Puis, toujours selon le récit de Jean-François Ricard, Mohammed Mogouchkov est entré dans la cour intérieure de l’établissement, où il tentait d’agresser une nouvelle fois ce professeur qui était intervenu à l’extérieur. «Son attention était détournée par l’intervention d’un agent d’entretien muni d’une chaise, en tentant de s’interposer celui-ci tombait et l’agresseur tentait de le poignarder à plusieurs reprises», poursuit le magistrat. Une description qui correspond à l’une des vidéos de l’attentat diffusées sur les réseaux sociaux lors de l’attaque. C’est à ce moment qu’un agent technique de l’établissement, qui est intervenu en tentant de s’interposer, «recevait des coups de couteau au visage».

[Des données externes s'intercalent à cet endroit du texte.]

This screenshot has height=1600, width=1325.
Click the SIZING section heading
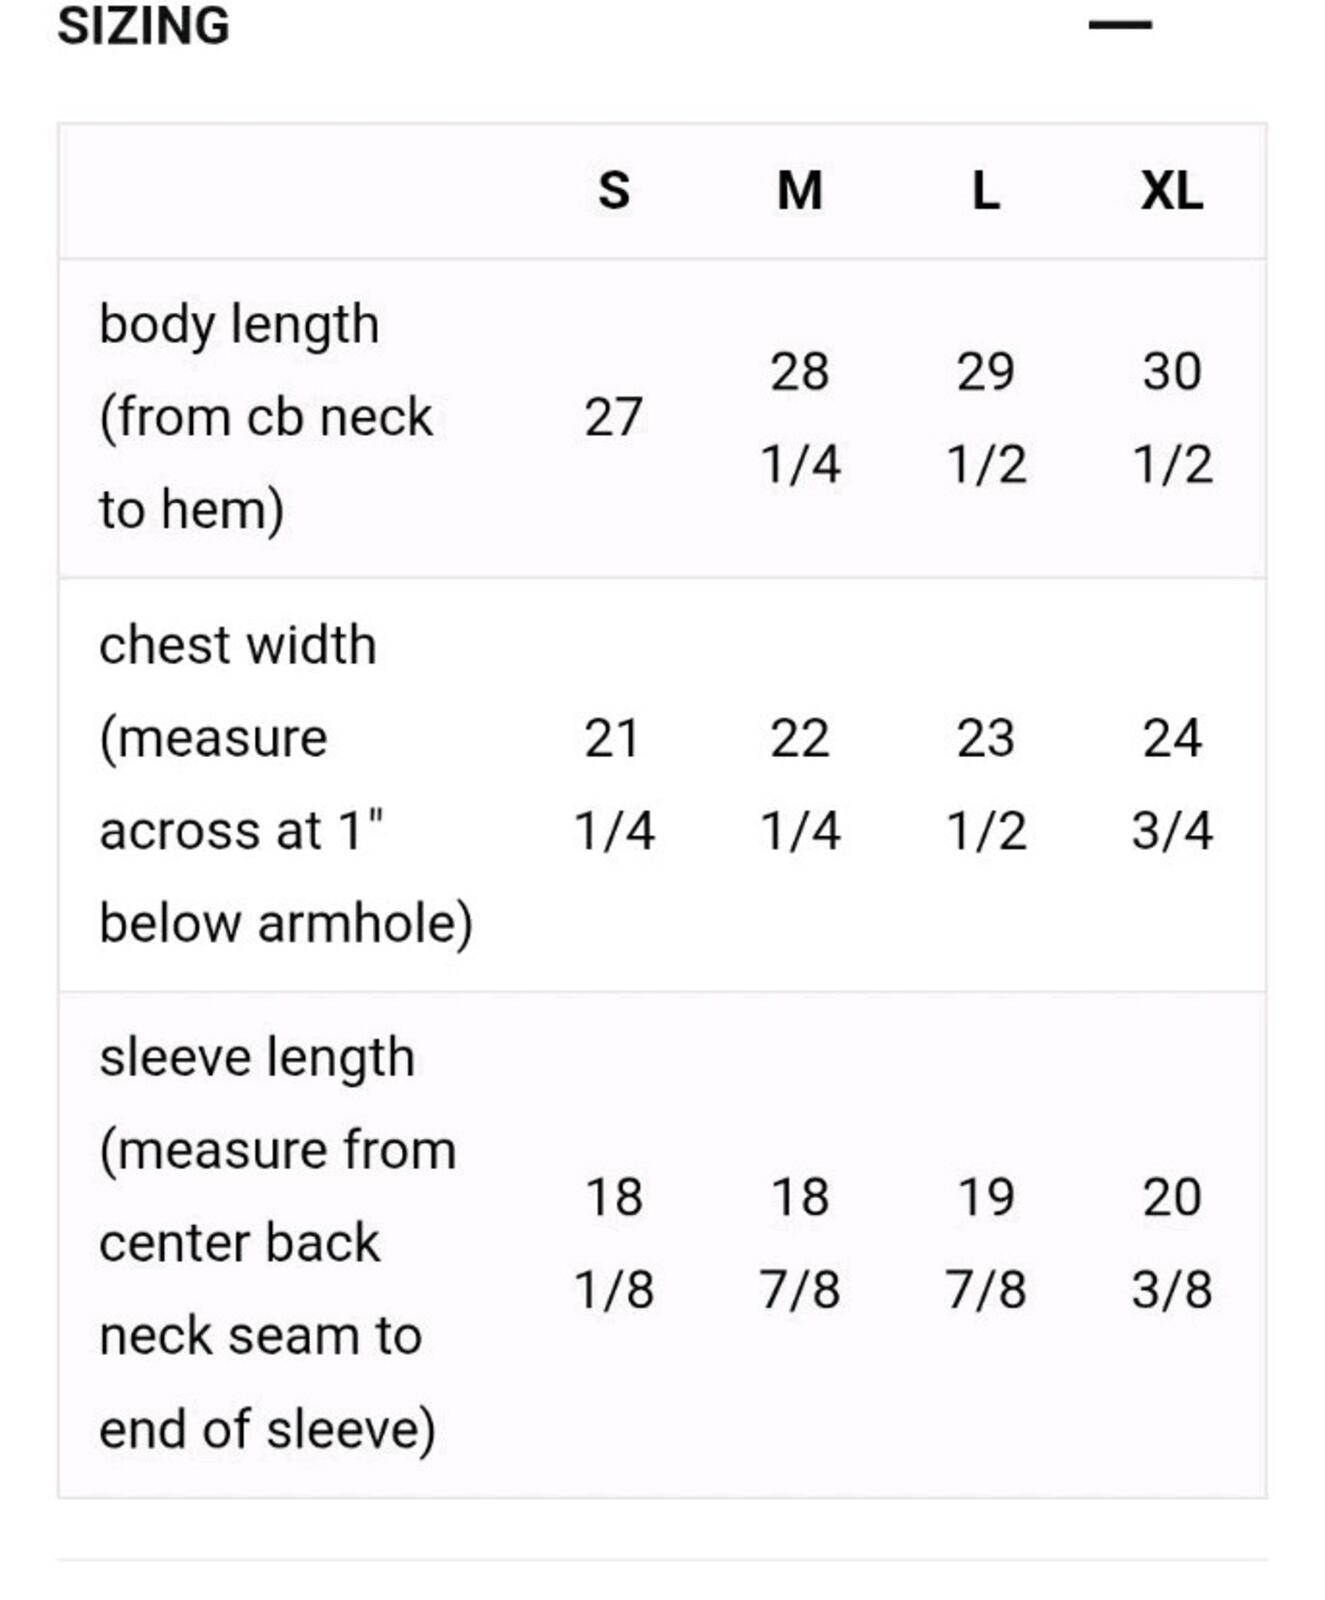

«Plusieurs témoins l’entendaient demander aux personnes présentes si elles étaient le proviseur ou un professeur d’histoire», a précisé Jean-François Ricard. Mohammed Mogouchkov s’est aussi adressé à l’un d’entre eux en disant : «Appelle Marianne, appelle ta République.» Un témoignage a également permis d’apprendre qu’il s’était dirigé vers le bureau du proviseur mais ce dernier n’était pas présent. Enfin, quelques instants avant son interpellation par la police, l’assaillant avait tenté de quitter le groupe scolaire sans y parvenir.

«Projet mortifère»

Si Mohammed Mogouchkov n’a pas répondu aux questions lors de sa garde à vue, les enquêteurs ont retrouvé dans son téléphone un enregistrement audio qui confirme les motivations islamistes de l’attaque. «Après avoir prêté serment à l’émir de l’Etat islamique, il développait sa haine de la France, des Français, de la démocratie et de l’enseignement dont il avait bénéficié dans notre pays, développe le procureur national antiterroriste. Au cours de cette longue intervention en arabe, émaillée de références religieuses, [il] mentionnait son soutien aux musulmans en Irak, en Asie, en Palestine, mais sans relier son acte directement aux événements récents.»

Cette précision du magistrat contredit les déclarations floues faites par Gérald Darmanin vendredi à propos du lien avec la guerre en Israël et à Gaza. «D’après nos renseignements, il y a un lien malheureusement [avec] ce qu’il s’est passé, sans doute, au Proche-Orient», avait affirmé le ministre de l’Intérieur sur le plateau du journal télévisé de TF1. Contacté à ce propos, son cabinet n’a pas souhaité réagir.

Le Parquet national antiterroriste a requis l’ouverture d’une information judiciaire, notamment pour assassinat en relation avec une entreprise terroriste. Le Pnat avait également requis la mise en examen et le placement en détention provisoire du frère de Mohammed Mogouchkov âgé de 16 ans, mis en cause pour avoir «apporté un certain soutien dans son projet mortifère» en délivrant des conseils sur «le maniement des couteaux», d’après Jean-François Ricard. Le Pnat a aussi requis la mise en examen d’un cousin de la fratrie âgé de 15 ans, suspecté d’avoir été «informé du projet» d’attentat sans «rien faire pour l’empêcher».